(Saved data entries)
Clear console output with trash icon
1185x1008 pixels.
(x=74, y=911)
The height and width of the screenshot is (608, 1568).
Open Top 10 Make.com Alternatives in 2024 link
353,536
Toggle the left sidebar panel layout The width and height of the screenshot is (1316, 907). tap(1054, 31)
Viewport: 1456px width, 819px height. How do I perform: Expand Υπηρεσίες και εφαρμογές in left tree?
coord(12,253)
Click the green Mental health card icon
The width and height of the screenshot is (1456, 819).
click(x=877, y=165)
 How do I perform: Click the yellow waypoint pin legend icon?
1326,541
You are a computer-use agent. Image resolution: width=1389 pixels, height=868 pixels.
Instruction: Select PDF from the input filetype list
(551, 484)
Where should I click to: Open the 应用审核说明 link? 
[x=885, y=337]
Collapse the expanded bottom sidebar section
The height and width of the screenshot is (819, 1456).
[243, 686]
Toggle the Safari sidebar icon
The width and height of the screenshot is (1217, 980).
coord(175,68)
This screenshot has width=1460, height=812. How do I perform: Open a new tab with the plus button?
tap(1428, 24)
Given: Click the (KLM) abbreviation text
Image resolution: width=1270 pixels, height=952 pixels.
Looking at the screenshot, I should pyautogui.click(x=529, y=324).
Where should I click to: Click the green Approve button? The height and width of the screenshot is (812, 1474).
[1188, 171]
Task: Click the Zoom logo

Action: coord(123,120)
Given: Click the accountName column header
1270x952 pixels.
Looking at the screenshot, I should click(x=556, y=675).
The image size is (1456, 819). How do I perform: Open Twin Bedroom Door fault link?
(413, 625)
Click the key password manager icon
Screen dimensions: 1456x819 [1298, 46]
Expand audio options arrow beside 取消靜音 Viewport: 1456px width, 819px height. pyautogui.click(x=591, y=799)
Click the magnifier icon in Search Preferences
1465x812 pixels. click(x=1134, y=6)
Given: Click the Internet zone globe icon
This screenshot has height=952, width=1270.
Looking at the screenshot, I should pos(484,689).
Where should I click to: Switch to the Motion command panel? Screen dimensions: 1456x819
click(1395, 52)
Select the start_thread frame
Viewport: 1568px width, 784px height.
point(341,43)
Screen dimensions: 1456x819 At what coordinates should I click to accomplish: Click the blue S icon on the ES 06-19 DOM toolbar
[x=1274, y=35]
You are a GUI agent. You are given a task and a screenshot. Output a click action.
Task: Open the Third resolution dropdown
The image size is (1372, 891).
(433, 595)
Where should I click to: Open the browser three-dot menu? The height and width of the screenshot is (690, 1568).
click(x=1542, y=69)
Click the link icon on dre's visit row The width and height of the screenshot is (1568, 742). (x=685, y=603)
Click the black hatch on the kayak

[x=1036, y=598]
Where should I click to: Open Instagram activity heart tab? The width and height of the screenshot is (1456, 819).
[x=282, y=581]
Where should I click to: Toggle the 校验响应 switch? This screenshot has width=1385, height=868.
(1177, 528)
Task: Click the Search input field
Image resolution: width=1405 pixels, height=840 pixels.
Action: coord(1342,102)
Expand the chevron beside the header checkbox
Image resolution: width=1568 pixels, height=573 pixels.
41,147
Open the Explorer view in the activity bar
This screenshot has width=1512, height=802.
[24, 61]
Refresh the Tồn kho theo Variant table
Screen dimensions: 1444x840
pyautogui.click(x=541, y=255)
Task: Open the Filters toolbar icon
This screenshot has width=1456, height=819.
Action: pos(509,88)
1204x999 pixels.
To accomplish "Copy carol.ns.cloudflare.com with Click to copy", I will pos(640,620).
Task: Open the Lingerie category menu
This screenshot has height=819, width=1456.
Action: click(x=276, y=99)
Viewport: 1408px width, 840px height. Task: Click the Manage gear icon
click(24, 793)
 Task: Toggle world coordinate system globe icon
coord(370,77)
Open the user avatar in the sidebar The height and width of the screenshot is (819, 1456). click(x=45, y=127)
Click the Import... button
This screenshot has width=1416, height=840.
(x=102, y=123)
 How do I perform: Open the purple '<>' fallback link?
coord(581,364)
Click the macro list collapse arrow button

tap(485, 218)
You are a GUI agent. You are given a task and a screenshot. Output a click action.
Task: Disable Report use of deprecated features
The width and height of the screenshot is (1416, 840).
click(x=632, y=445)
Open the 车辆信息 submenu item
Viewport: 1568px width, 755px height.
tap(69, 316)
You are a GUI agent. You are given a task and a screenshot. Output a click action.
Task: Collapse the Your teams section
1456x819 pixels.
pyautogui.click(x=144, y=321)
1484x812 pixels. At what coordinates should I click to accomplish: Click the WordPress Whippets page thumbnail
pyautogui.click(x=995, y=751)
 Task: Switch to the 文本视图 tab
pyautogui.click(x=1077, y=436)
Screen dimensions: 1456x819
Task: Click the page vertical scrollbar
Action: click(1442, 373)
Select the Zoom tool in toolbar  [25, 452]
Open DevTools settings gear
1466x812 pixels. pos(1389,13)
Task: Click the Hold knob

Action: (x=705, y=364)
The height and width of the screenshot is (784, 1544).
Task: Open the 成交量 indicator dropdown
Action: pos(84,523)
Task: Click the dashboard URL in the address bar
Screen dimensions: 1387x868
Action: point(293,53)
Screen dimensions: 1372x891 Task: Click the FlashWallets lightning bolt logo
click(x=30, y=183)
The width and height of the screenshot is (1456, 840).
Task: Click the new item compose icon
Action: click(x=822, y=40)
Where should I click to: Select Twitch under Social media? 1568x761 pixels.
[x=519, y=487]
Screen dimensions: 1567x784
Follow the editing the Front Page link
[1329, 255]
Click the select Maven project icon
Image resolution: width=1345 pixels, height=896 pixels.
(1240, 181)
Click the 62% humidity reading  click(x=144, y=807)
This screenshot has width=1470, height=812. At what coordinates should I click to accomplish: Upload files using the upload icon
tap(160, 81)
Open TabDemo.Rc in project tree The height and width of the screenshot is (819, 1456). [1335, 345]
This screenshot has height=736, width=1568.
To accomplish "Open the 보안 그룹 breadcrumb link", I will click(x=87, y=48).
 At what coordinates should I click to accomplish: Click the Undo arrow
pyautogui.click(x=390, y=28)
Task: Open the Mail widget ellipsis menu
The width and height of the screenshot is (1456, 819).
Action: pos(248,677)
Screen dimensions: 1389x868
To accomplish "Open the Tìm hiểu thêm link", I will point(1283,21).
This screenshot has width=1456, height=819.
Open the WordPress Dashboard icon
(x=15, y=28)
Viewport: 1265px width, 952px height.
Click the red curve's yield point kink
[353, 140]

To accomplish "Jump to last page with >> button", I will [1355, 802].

» THE PROBLEM
Take the line containing "Task: Click the dashboard" as the start and the last line of the data as the end, and reproduce that range exactly.

» ANSWER TO THIS TASK
Task: Click the dashboard URL in the address bar
Screen dimensions: 1387x868
Action: point(293,53)
Screen dimensions: 1372x891 Task: Click the FlashWallets lightning bolt logo
click(x=30, y=183)
The width and height of the screenshot is (1456, 840).
Task: Click the new item compose icon
Action: click(x=822, y=40)
Where should I click to: Select Twitch under Social media? 1568x761 pixels.
[x=519, y=487]
Screen dimensions: 1567x784
Follow the editing the Front Page link
[1329, 255]
Click the select Maven project icon
Image resolution: width=1345 pixels, height=896 pixels.
(1240, 181)
Click the 62% humidity reading  click(x=144, y=807)
This screenshot has width=1470, height=812. At what coordinates should I click to accomplish: Upload files using the upload icon
tap(160, 81)
Open TabDemo.Rc in project tree The height and width of the screenshot is (819, 1456). [1335, 345]
This screenshot has height=736, width=1568.
To accomplish "Open the 보안 그룹 breadcrumb link", I will click(x=87, y=48).
 At what coordinates should I click to accomplish: Click the Undo arrow
pyautogui.click(x=390, y=28)
Task: Open the Mail widget ellipsis menu
The width and height of the screenshot is (1456, 819).
Action: pos(248,677)
Screen dimensions: 1389x868
To accomplish "Open the Tìm hiểu thêm link", I will point(1283,21).
This screenshot has width=1456, height=819.
Open the WordPress Dashboard icon
(x=15, y=28)
Viewport: 1265px width, 952px height.
Click the red curve's yield point kink
[353, 140]

To accomplish "Jump to last page with >> button", I will [1355, 802].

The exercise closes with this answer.